Source passage -
It'll also get cold soon and they won't be out there fishing.


----------



## MC2 (Oct 2, 2017)

jwinks said:


> It'll also get cold soon and they won't be out there fishing.


I'm inclined to agree, and I think you and I are on the same page. I was just curious if other people handle this differently, other than illegal warning shots and the "not your lake" crowd.


----------



## chemo13 (May 10, 2006)

jwinks said:


> It'll also get cold soon and they won't be out there fishing.











Don't count on it! Jan 21st.


----------



## Duck-Hunter (Mar 31, 2005)

chemo13 said:


> Don't count on it! Jan 21st.


The difference here Doc is that you aren't fishing for bucket mouths and I'm sure you would give duck hunters some room. (nice fish btw!) 

If I was sitting there working a flock and they came by pointing at my blind within 100 yards I would stand up and give them the "Reallllllllly....". That is ridiculous. I get it we share the water but these guys have all summer and they feel the need to come strolling by the shoreline you set up on... 

I wouldn't start cussing them out or look for an argument. Years ago some kayakers paddle through my buddy's spread, my buddy came unglued. He gave them a few choice words. He said something about the chance of getting peppered... When we got to the launch he was greeted by a State Police office. The officer had a conversation with him, she seemed more on his side but you cannot mention "shot, peppered, or sprayed"


----------



## jwinks (Mar 20, 2014)

chemo13 said:


> Don't count on it! Jan 21st.


If that is the " small, not at all busy inland lake", I would probably be mad if you were fishing 50 yds from me.


----------



## LooksMoosey (Aug 29, 2015)

Haha. We had this problem this last weekend. Had two teenagers fishing IN the east marsh at NP managed unit. Couldn't figure out why every duck coming near us flared. Finally stepped out into the decoys and spotted them fishing just around the cattails from us (~50yds from my decoys). Packed it in as they were not leaving. On public land they have every right to be there, in the managed unit it is my understanding they do not. Frustrating but I didn't want to start anything. Ruined my hunt but I'll have other opportunities to go out.


----------



## ESOX (Nov 20, 2000)

I fish till the water is too hard. I give spreads as wide a berth as I would like if it were me. What hills me are the peckerhead pass shooters who disguise themselves as much as possible, then jump up and bitch you came too close, when you didn't see them because they were trying to not be seen.......,.


----------



## MC2 (Oct 2, 2017)

ESOX said:


> I fish till the water is too hard. I give spreads as wide a berth as I would like if it were me. What hills me are the peckerhead pass shooters who disguise themselves as much as possible, then jump up and bitch you came too close, when you didn't see them because they were trying to not be seen.......,.


Not a big fan of pass shooters myself, but to each his own. I think a spread of 30 decoys is a pretty good indication of where I am. I get how having no warning could be frustrating.


----------



## brigeton (Feb 12, 2004)

I have duck hunters on the small lake I fish for walleye. There's a large shallow flat on that side of the lake. I never get closer than about 300 yds so I'm safe if someone shoots in my direction accidentally.

Problems -
• 1. In the forum thread, what is the closest brigeton gets to the duck hunters on the lake where brigeton fishes for walleye?
• 2. Reproduce the forum thread word for word from "The difference here" to "(Mar 20, 2014)".

Recorded information -

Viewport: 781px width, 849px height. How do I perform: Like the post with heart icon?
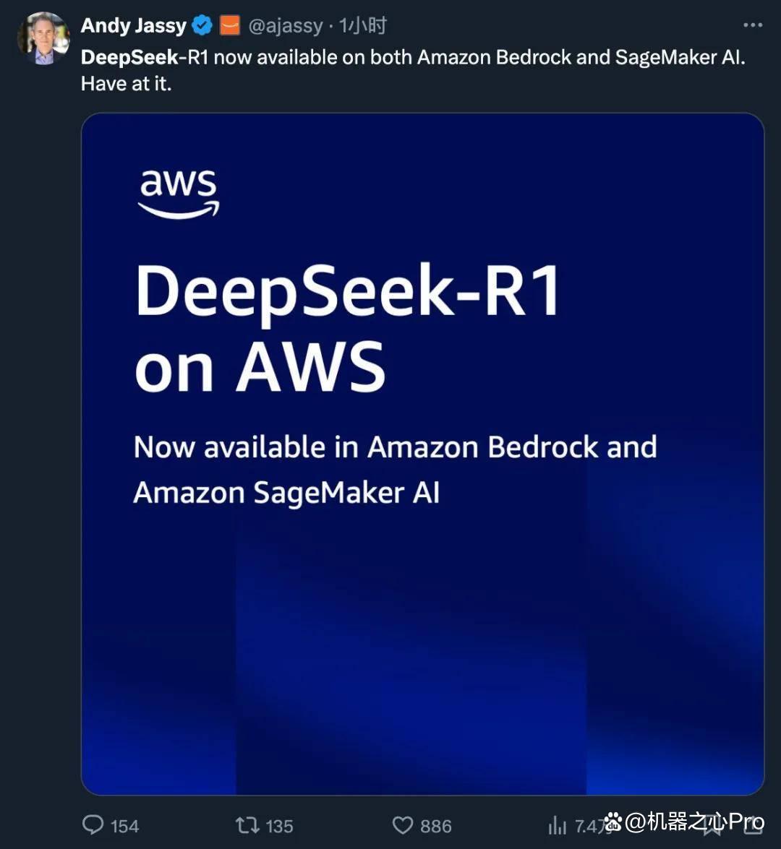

The answers -
• 1. About 300 yards.

• 2.
The difference here Doc is that you aren't fishing for bucket mouths and I'm sure you would give duck hunters some room. (nice fish btw!) 

If I was sitting there working a flock and they came by pointing at my blind within 100 yards I would stand up and give them the "Reallllllllly....". That is ridiculous. I get it we share the water but these guys have all summer and they feel the need to come strolling by the shoreline you set up on... 

I wouldn't start cussing them out or look for an argument. Years ago some kayakers paddle through my buddy's spread, my buddy came unglued. He gave them a few choice words. He said something about the chance of getting peppered... When we got to the launch he was greeted by a State Police office. The officer had a conversation with him, she seemed more on his side but you cannot mention "shot, peppered, or sprayed"


----------



## jwinks (Mar 20, 2014)